→ Text
[MacRuby-devel] Regular expression related performance

Yasu Imao yimao.ml at gmail.com
Thu Dec 2 05:20:58 PST 2010


Hi Laurent,

Thank you for your prompt work.  I tried the latest nightly build and it's much faster than 0.7.1.  The Test 1 and Test 2 are only 2 - 2.5 times slower than those on Ruby 1.8.7 and Test 3 is about 5 times slower.  And I tried my app on this nightly build.  Now I can say MacRuby version of my app is quite usable.  From now on, I'll be more serious about rewriting my RubyCocoa apps in MacRuby.

But I was curious about the difference between String#scan and String#gsub, so I also tested String#gsub without a block.  

text.gsub!(/\w+/,"test")

This was also about 5 times slower on MacRuby than Ruby 1.8.7.  Could this be a bit more faster?  This is not in the main process of my apps (for pre-processing of text), so the performance of String#gsub doesn't affect as much, though.

And thanks for looking into the regexp bug.  I guess I'll have to wait and see if Apple updates ICU on OS X.

Best,
Yasu

On 2010/12/02, at 9:39, Laurent Sansonetti wrote:

> Hi Yasu,
> 
> It's committed to trunk, it should be available in tonight's nightly build, so feel free to grab it :) http://www.macruby.org/files/nightlies. It will also be in the upcoming 0.8 release.

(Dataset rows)
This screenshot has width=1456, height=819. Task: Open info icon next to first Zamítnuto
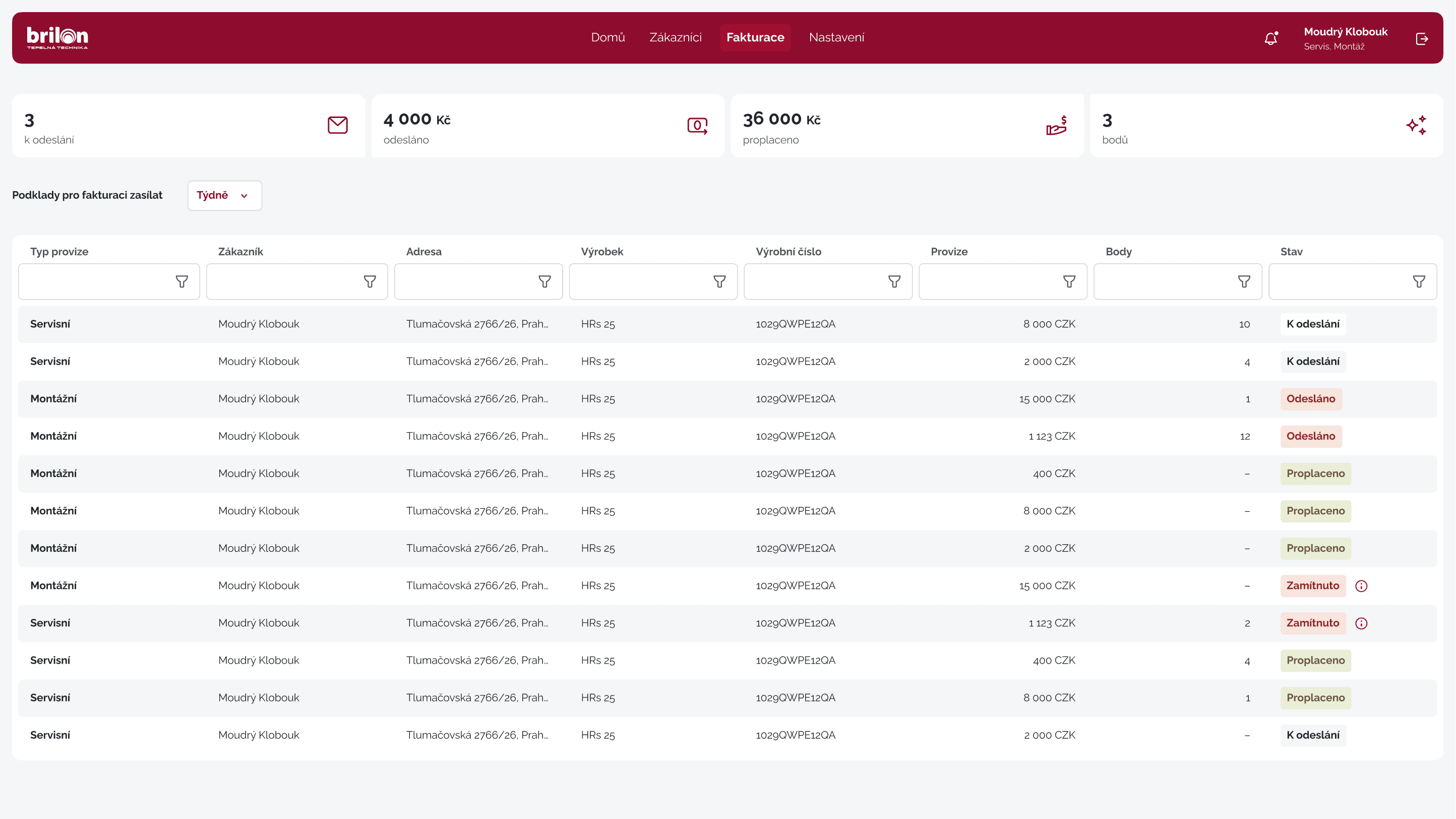1361,586
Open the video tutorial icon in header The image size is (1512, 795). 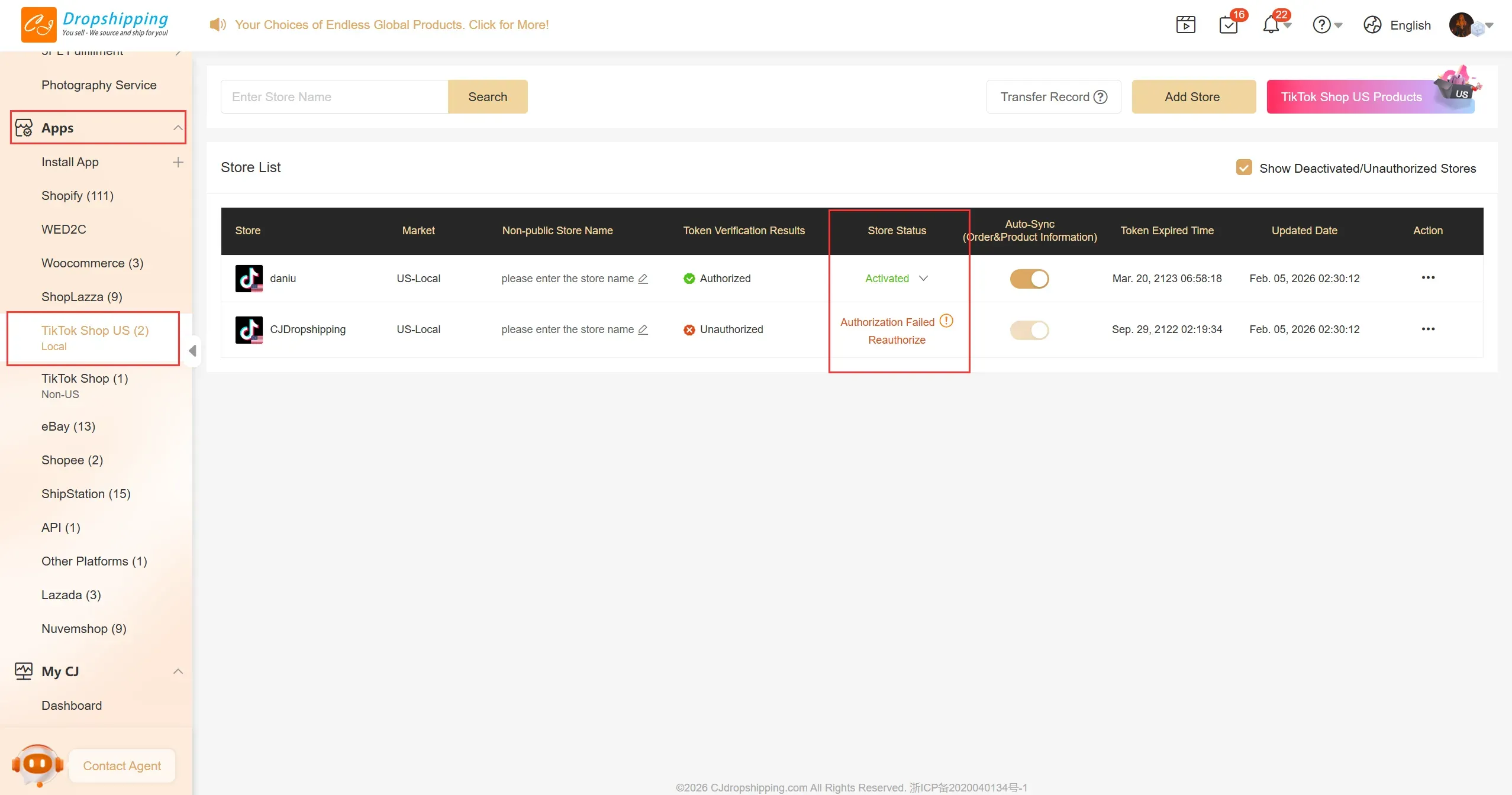click(x=1185, y=25)
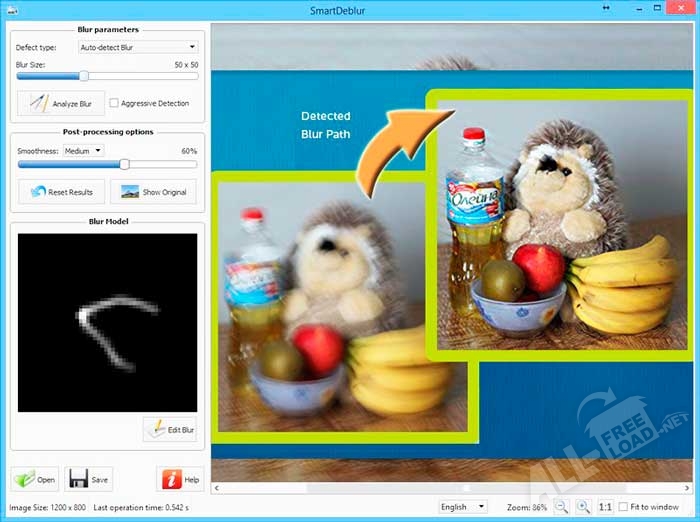Click the horizontal scrollbar below the image
The image size is (700, 522).
pos(450,489)
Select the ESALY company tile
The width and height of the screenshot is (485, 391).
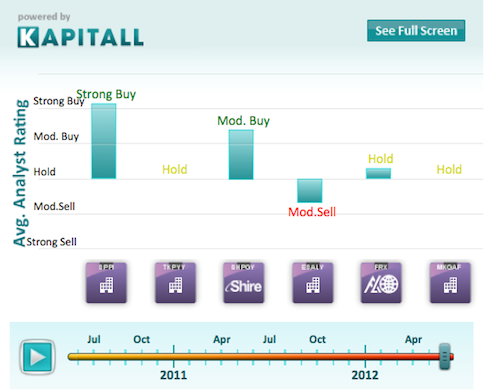pyautogui.click(x=313, y=283)
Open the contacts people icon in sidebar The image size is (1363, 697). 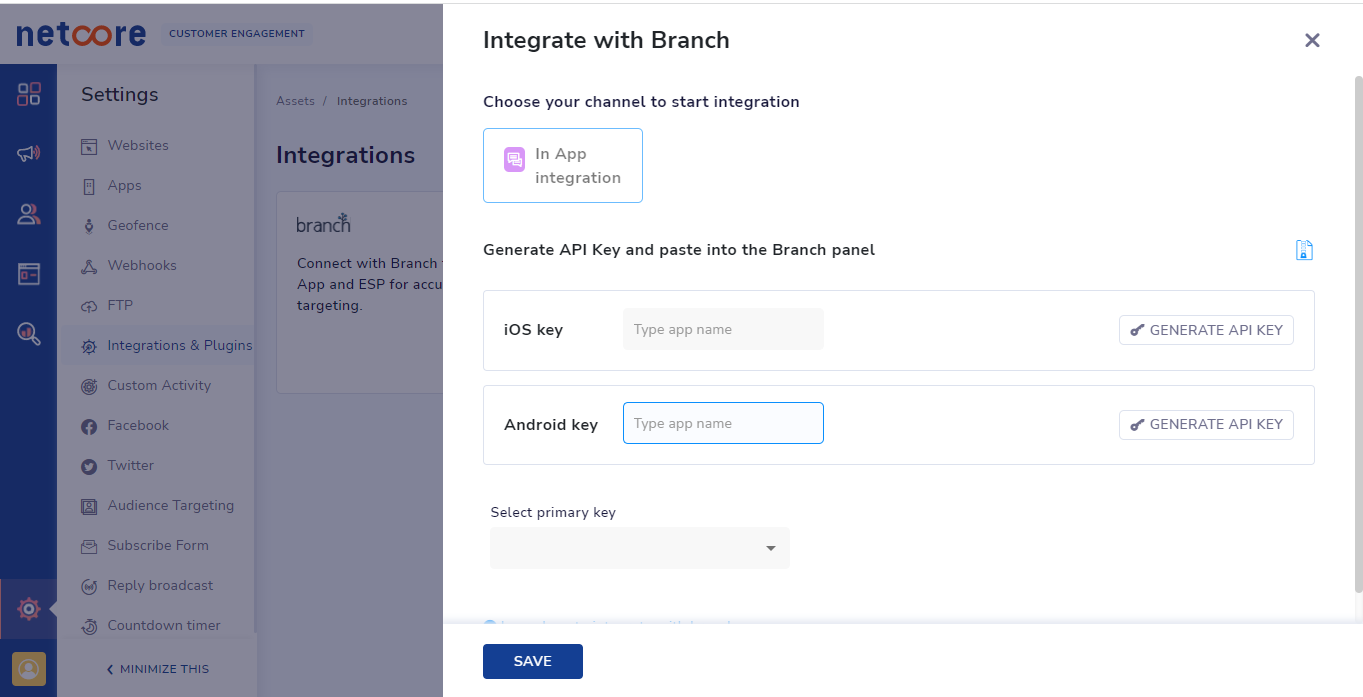click(29, 214)
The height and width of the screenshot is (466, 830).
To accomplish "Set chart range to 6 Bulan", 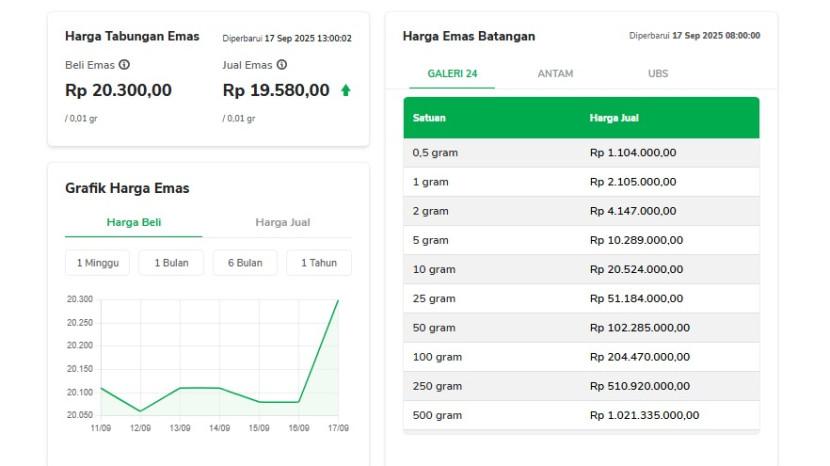I will [x=245, y=263].
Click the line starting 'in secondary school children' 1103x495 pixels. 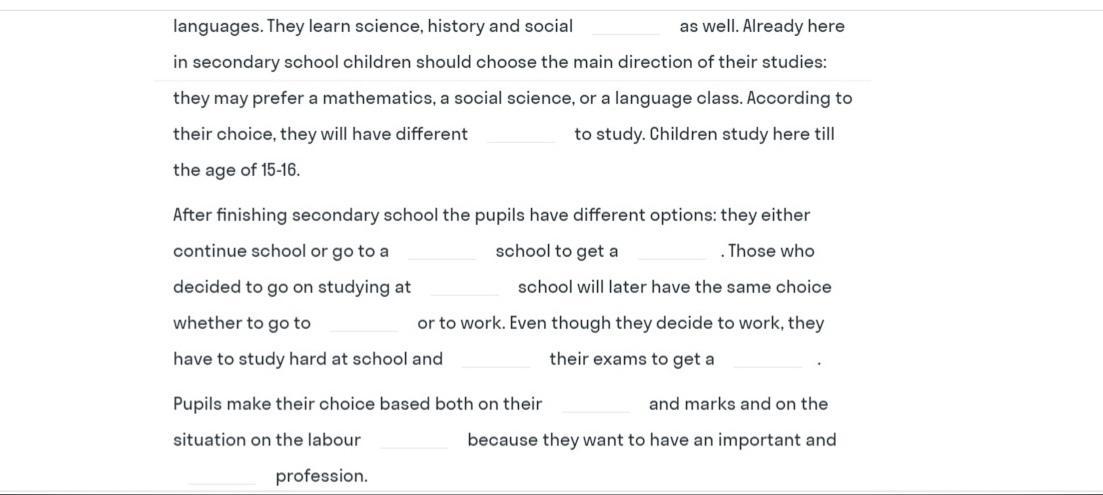(500, 63)
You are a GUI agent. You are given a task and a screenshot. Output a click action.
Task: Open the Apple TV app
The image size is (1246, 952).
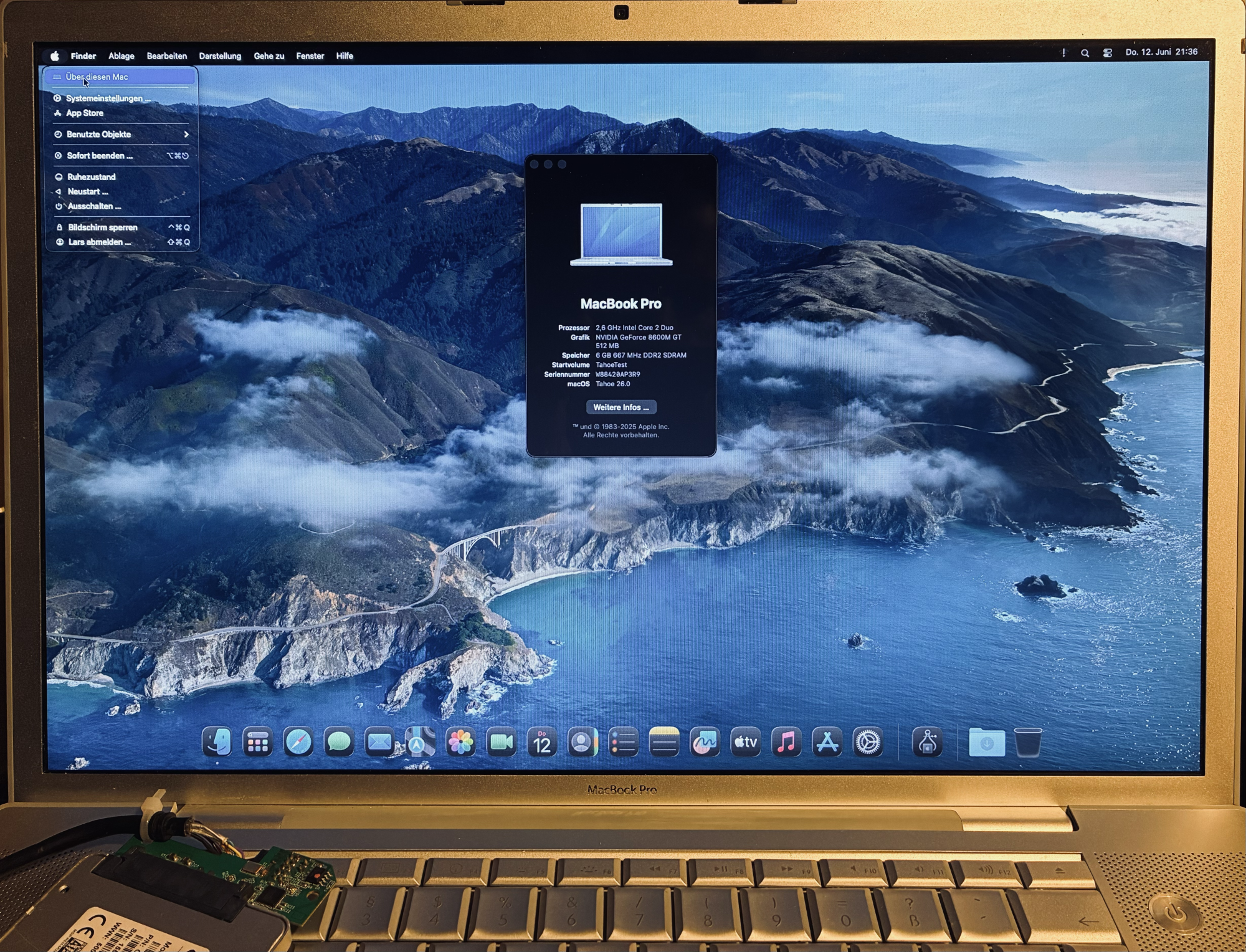click(745, 742)
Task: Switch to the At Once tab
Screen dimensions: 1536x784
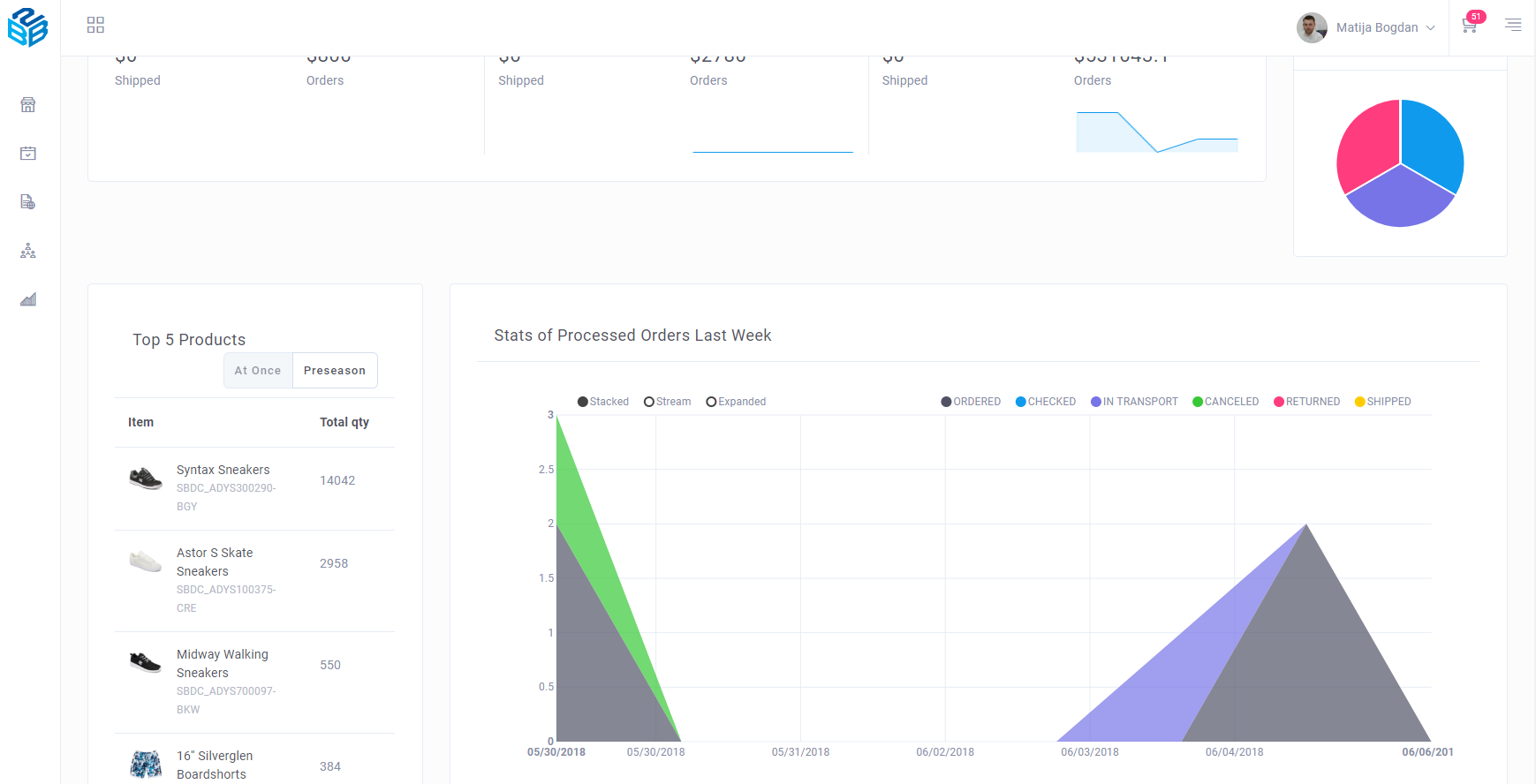Action: pos(258,371)
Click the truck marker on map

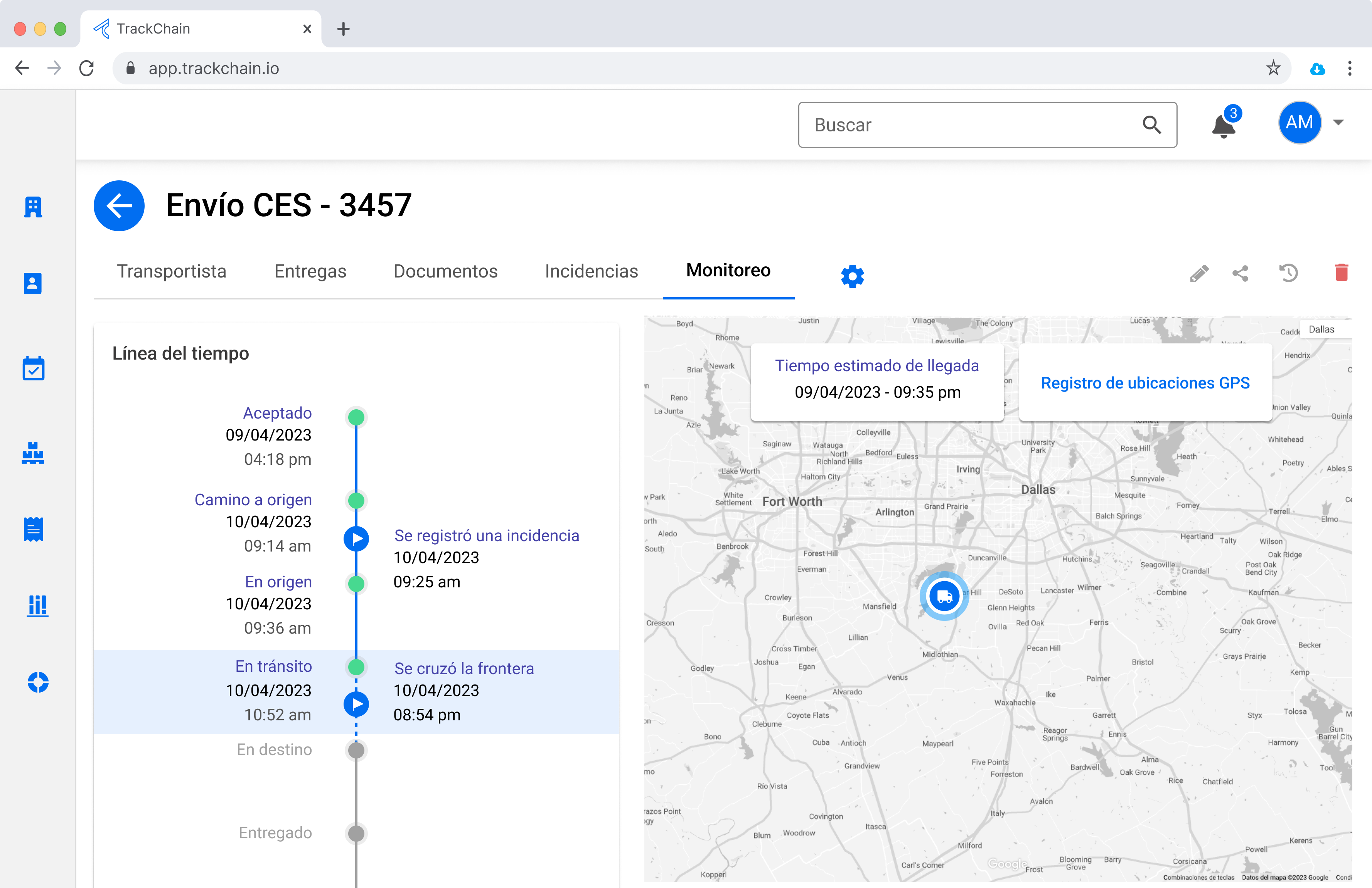(944, 596)
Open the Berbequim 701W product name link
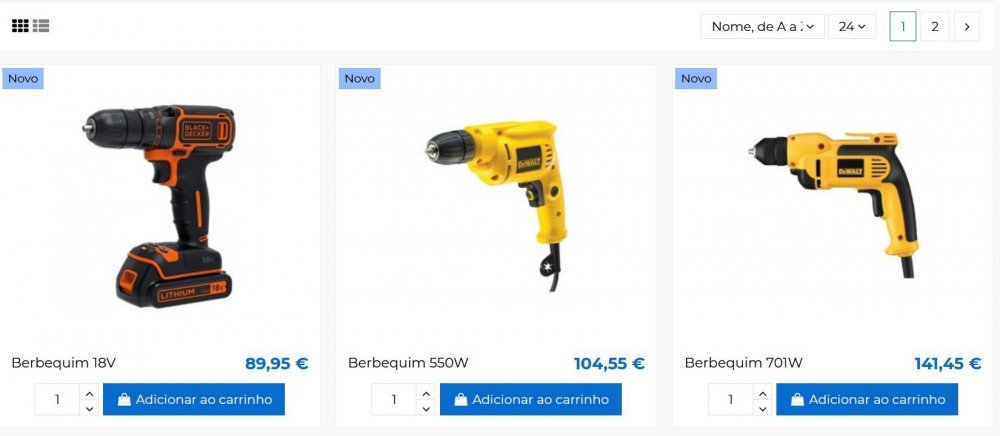This screenshot has height=436, width=1000. point(744,363)
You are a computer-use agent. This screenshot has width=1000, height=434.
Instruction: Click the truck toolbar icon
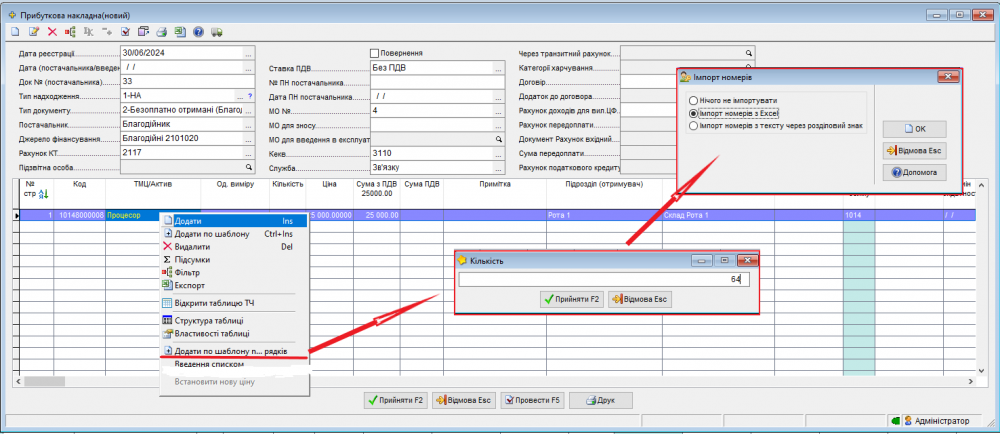tap(217, 31)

→ Tasks to carry out
(A) Answer these questions about the MacRuby message:
(i) Compared with Ruby 1.8.7, how much slower was Test 3 on the nightly build?
(ii) What exact line of code was used to test String#gsub without a block?
(iii) Besides tonight's nightly build, which upcoming release will also include the committed change?
(B) In the dataset rows, copy every line from the one holding "You are a computer-use" through the end of the rows, inclusive. Leave the pictures out.

→ Results of the exercise
(A)
(i) About 5 times slower.
(ii) text.gsub!(/\w+/,"test")
(iii) The 0.8 release.

(B)
You are a computer-use agent. This screenshot has width=1000, height=434.
Instruction: Click the truck toolbar icon
tap(217, 31)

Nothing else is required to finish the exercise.